The trial of safe standing in the Premier League and Championship is “a step backwards”, says Hillsborough campaigner Trevor Hicks.
Six clubs are taking part in the pilot scheme, which will run until the end of the season.
Since 1994, grounds in the top two divisions in England and Wales have been required by law to be all-seated.
Standing was outlawed following recommendations made in the Taylor Report into the 1989 Hillsborough disaster, which resulted in the unlawful killing of 97 Liverpool fans.
Hicks, who lost two teenage daughters in the tragedy, told BBC podcast The Sports Desk that he fears any return to standing carries “risk” and could have “adverse consequences for crowd safety”.

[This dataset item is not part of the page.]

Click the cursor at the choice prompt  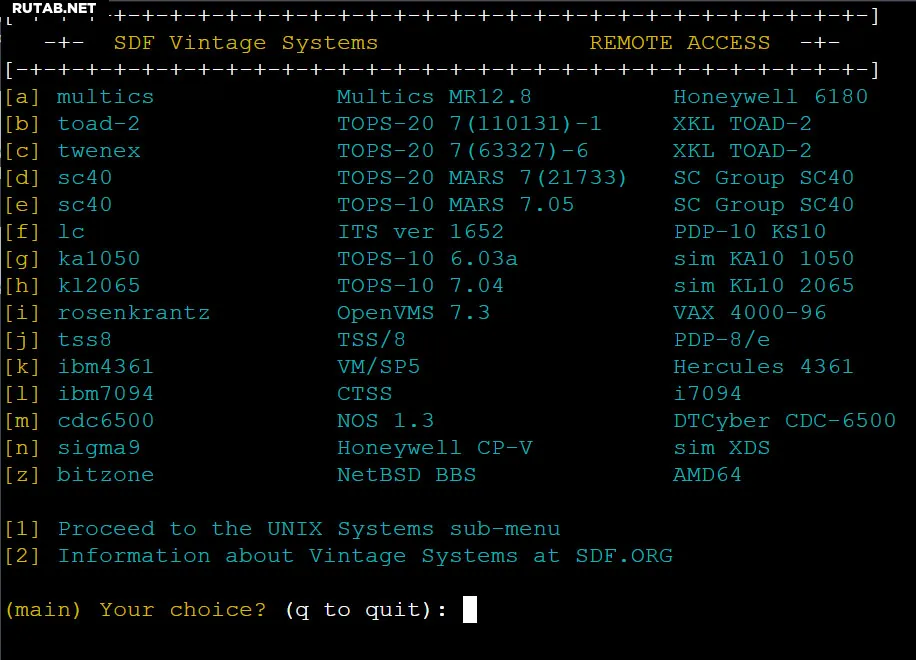click(x=470, y=610)
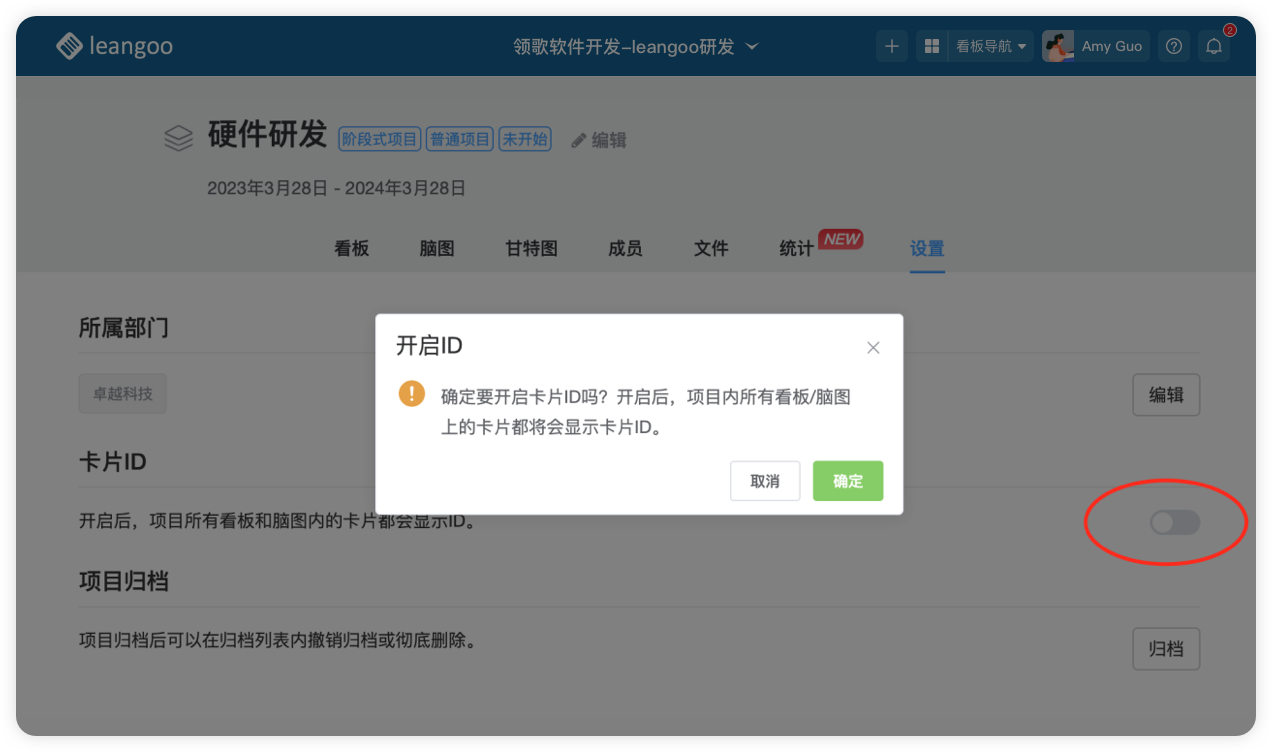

In his view, all-seater stadiums have created a “healthier” family culture in football that could be harmed by a “drip, drip effect” of increasing numbers of standing fans at grounds.
“While my view has softened, I still have reservations that we are opening the term thin end of the wedge, and that we could in fact have some difficulties with crowd control in future,” he said.
“What happens if maintenance isn’t looked at properly? We just don’t know. We never thought we’d be involved in that disaster.
“It would be easier for me to say nothing, keep my head down and just let people get on with it. But I do think there has to be… that cautionary note.”
Hicks’ stance contrasts with that of fellow Hillsborough campaigner Margaret Aspinall, who, having initially opposed safe standing, has changed her view.
Her 18 year-old son James was among those killed by the crush at Hillsborough, caused by police failures, a poorly designed, regulated and maintained venue, and delays in the emergency service response.
“Those who want to stand should be allowed to stand,” she told the BBC.
“Fans are treated completely differently now to what they were in the 1970s and 1980s. They are really monitored. They are more careful. They’ve learned lessons because of Hillsborough.”
Organised by the Sports Grounds Safety Authority (SGSA), the trial – which started with Chelsea’s match against Liverpool at Stamford Bridge on New Year’s Day – allows clubs whose application is successful to offer a licensed safe standing area.
These sections, which will be in place for home and away fans at the trial venues, give fans the option to sit or stand, with a seat as well as a ‘rail’ or barrier running between rows. Each fan in the section will have a designated space.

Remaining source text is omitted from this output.